Stated goal — Please rewrite the entries from the line with "Locate an element on the screen. This" to the line with "coordinates (9, 19).", changing "screenshot" to "image" and leaving everything else as it is.

::: Records supplied

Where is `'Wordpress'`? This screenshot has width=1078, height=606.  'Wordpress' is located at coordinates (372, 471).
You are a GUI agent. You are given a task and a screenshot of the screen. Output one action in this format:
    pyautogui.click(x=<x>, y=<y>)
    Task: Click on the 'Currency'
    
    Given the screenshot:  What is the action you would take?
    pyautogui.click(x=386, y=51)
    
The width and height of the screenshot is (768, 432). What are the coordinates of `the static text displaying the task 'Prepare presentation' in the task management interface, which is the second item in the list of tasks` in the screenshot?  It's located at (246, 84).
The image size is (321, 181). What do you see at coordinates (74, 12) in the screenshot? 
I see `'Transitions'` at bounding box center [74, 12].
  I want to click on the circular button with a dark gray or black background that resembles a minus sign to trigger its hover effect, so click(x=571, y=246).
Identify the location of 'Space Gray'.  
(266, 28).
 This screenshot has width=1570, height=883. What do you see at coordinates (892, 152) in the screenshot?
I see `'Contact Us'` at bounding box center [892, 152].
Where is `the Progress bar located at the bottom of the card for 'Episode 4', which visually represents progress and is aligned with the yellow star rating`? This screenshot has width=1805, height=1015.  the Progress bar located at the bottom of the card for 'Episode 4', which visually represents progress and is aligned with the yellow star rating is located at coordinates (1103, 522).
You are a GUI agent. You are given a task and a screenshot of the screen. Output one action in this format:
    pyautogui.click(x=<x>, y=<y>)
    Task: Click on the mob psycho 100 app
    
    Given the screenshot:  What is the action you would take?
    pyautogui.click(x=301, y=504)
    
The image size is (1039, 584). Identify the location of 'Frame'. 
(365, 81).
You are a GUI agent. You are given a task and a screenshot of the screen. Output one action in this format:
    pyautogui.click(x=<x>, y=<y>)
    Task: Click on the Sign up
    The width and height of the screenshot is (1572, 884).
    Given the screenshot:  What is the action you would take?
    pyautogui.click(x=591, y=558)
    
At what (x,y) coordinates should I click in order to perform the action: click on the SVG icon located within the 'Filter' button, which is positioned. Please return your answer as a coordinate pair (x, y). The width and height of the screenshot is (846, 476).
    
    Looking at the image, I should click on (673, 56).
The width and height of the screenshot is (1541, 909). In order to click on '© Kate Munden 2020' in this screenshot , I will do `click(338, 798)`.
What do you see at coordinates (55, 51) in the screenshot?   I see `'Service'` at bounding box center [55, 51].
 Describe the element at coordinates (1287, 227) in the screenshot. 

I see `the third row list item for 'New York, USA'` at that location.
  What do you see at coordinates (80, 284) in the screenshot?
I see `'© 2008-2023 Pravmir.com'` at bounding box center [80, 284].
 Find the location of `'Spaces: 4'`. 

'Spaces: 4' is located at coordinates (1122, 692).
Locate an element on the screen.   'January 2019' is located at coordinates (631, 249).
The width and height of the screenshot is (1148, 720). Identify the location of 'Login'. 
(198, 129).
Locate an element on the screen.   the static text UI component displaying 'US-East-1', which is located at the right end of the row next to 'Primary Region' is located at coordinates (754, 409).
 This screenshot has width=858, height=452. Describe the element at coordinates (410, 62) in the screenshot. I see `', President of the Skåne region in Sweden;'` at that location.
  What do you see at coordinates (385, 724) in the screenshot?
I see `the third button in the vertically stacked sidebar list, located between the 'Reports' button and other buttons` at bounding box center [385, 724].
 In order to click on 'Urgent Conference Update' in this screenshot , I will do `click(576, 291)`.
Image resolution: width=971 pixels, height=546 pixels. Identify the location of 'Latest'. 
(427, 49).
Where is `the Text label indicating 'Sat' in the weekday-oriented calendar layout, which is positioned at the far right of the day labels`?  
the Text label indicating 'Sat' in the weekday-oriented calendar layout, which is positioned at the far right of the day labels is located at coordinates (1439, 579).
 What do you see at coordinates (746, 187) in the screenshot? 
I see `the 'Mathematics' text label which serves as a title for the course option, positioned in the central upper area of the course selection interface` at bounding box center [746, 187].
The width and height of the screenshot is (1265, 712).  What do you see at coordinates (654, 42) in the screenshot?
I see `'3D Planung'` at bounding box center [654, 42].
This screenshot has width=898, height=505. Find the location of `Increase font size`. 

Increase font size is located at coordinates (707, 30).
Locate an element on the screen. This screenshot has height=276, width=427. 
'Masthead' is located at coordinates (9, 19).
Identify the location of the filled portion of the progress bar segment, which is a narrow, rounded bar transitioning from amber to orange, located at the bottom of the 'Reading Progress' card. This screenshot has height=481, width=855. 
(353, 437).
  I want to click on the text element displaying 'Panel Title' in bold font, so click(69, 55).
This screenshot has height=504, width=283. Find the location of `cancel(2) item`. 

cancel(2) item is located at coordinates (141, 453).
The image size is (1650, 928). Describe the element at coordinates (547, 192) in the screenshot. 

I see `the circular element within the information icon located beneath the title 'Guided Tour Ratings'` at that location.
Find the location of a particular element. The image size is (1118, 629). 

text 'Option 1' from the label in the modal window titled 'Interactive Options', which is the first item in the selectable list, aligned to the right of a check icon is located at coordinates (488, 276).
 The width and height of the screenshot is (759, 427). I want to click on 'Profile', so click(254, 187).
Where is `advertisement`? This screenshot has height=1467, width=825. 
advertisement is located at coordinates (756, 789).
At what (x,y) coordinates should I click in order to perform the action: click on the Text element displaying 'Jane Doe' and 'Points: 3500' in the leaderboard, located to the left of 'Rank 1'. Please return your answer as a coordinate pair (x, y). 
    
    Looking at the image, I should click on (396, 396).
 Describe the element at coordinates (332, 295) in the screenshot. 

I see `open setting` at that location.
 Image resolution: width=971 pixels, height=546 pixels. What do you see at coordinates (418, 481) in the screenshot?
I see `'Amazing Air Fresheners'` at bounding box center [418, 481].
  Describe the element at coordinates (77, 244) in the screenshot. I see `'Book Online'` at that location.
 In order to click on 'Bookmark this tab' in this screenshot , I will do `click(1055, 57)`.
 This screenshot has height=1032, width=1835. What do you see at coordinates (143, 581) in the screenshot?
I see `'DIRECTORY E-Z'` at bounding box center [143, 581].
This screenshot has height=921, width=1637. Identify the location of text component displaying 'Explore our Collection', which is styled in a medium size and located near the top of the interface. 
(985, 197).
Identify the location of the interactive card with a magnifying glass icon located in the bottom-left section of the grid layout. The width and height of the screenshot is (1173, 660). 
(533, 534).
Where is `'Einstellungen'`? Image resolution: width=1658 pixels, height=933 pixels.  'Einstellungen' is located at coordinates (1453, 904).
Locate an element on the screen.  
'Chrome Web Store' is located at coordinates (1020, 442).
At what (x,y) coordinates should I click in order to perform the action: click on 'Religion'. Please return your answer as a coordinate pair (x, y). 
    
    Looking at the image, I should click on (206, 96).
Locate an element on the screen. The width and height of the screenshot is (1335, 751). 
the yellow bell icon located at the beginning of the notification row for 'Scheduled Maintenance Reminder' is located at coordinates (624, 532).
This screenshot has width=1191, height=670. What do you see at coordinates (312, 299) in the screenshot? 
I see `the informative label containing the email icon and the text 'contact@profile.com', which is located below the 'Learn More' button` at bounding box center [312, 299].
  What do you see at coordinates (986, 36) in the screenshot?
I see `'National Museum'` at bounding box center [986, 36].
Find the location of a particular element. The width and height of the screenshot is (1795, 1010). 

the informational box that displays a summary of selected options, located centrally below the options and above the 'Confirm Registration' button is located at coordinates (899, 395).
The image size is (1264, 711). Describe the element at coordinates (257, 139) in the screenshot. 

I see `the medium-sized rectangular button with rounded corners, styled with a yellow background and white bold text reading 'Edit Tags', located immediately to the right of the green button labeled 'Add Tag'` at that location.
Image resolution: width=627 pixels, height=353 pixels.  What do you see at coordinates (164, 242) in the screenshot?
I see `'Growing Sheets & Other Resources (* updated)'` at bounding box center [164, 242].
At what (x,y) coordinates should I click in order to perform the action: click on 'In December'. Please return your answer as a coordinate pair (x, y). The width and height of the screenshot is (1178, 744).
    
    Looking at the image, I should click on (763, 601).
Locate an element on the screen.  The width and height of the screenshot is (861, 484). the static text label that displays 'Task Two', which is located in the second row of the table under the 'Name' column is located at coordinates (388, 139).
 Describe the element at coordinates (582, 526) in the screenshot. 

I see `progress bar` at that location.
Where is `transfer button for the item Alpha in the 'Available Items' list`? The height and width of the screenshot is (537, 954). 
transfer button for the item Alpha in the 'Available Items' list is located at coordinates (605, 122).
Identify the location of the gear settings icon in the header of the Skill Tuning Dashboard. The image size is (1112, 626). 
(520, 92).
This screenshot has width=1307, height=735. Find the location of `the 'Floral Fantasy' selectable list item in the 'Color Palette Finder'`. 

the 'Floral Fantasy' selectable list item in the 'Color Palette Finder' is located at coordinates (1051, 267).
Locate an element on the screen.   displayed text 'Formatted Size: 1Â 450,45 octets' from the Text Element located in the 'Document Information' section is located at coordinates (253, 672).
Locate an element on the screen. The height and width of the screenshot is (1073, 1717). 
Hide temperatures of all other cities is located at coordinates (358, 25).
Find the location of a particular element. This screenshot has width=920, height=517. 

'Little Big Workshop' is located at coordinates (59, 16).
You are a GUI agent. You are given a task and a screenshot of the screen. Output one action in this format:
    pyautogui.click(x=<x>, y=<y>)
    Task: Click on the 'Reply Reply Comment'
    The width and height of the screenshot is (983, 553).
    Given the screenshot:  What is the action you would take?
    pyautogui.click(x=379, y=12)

::::::

Answer to the task —
Locate an element on the screen. This image has height=276, width=427. 
'Masthead' is located at coordinates (9, 19).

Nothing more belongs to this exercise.